EXERCISE:
Look through the data below for the line with "You are a GUI agent. The screenshot is 1280×2121.", and transcribe it exactly together with each line after it up to and including the line with "Sandwiches & Wraps (105, 544)". Give nothing else.

EXERCISE INPUT:
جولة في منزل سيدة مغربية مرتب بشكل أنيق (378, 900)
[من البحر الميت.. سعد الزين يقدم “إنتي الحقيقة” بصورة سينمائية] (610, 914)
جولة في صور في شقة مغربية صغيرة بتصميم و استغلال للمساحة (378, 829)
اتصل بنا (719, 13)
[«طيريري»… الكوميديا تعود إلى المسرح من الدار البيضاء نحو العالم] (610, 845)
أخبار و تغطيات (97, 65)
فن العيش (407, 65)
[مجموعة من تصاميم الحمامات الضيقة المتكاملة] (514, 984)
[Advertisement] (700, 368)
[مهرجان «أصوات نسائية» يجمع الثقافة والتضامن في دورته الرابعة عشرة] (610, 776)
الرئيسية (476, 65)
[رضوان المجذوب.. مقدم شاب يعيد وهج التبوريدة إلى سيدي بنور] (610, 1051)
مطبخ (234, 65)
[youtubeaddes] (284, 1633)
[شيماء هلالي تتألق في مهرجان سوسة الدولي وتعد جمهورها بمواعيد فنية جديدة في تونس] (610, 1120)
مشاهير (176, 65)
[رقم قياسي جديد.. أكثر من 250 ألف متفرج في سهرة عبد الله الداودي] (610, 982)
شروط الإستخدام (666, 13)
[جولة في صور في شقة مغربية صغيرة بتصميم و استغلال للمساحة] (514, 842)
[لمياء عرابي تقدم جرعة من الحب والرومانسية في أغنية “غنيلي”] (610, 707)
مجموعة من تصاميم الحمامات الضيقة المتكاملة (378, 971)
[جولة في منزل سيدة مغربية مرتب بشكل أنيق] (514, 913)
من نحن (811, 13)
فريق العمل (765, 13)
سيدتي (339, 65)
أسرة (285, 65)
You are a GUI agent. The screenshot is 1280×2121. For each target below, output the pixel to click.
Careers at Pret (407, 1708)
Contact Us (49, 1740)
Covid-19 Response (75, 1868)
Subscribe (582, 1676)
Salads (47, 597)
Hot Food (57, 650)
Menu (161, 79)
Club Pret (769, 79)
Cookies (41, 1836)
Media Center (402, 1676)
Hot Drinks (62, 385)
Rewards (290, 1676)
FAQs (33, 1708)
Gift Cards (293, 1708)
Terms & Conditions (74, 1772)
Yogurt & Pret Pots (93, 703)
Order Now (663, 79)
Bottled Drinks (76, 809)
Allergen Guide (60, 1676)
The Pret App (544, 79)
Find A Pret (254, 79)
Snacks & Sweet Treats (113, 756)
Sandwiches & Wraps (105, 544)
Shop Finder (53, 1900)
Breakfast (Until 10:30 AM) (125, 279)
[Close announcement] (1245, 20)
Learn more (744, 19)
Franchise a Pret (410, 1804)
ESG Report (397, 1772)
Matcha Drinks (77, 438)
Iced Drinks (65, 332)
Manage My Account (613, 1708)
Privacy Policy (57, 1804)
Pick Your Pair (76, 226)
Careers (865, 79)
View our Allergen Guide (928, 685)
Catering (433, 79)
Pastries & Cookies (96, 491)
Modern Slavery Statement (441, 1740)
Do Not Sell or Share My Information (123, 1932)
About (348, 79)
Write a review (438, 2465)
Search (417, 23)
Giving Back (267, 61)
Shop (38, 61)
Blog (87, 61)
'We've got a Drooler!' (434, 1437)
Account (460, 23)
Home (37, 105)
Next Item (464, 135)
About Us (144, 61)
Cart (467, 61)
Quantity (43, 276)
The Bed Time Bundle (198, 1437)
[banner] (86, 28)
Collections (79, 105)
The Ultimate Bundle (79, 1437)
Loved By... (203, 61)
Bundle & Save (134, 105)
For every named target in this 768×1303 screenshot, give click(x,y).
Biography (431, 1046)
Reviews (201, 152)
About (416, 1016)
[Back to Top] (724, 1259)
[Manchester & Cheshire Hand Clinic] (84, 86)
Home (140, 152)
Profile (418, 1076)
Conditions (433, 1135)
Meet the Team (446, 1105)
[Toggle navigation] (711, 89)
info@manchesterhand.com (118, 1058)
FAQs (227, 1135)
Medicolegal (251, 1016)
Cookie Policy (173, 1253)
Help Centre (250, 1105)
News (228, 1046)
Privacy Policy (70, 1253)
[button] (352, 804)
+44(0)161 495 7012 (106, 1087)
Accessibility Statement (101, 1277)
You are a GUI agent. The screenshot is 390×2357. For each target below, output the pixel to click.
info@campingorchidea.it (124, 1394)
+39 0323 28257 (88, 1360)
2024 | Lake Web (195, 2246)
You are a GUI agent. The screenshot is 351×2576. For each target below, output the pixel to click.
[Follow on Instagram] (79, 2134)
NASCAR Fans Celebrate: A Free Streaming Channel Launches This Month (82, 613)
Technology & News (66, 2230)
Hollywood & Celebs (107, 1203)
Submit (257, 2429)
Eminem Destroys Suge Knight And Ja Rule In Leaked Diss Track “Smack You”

RESPONSE TO THE EXERCISE:
You are a GUI agent. The screenshot is 1280×2121. For each target below, output the pixel to click.
Careers at Pret (407, 1708)
Contact Us (49, 1740)
Covid-19 Response (75, 1868)
Subscribe (582, 1676)
Salads (47, 597)
Hot Food (57, 650)
Menu (161, 79)
Club Pret (769, 79)
Cookies (41, 1836)
Media Center (402, 1676)
Hot Drinks (62, 385)
Rewards (290, 1676)
FAQs (33, 1708)
Gift Cards (293, 1708)
Terms & Conditions (74, 1772)
Yogurt & Pret Pots (93, 703)
Order Now (663, 79)
Bottled Drinks (76, 809)
Allergen Guide (60, 1676)
The Pret App (544, 79)
Find A Pret (254, 79)
Snacks & Sweet Treats (113, 756)
Sandwiches & Wraps (105, 544)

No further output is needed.